■ Task statement: Reproduce only the lines from the one containing "Viewport: 1200px width, 800px" through the end of the data, exactly as they stand.

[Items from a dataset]
○ ○ ○ ○ ○ ○ ○
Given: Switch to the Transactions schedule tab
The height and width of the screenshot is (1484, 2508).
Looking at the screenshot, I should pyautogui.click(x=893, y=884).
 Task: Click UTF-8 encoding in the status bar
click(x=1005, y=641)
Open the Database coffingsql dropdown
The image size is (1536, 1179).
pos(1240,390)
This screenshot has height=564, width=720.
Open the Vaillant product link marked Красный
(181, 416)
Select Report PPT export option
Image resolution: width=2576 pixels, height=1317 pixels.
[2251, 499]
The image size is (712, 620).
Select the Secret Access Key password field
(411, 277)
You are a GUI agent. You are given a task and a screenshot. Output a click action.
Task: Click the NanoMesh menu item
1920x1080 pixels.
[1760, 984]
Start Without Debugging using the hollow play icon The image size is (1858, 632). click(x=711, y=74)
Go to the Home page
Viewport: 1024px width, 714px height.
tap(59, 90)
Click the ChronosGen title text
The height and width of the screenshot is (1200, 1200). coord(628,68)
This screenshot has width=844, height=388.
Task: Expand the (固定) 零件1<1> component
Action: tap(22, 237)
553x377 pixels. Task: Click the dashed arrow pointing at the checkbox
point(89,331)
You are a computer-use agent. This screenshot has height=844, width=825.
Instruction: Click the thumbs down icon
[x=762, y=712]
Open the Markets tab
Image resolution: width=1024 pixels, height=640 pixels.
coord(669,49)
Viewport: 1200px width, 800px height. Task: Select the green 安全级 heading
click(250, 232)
○ ○ ○ ○ ○ ○ ○
■ Solution for this problem:
Viewport: 1200px width, 800px height. Task: Select the green 安全级 heading
click(250, 232)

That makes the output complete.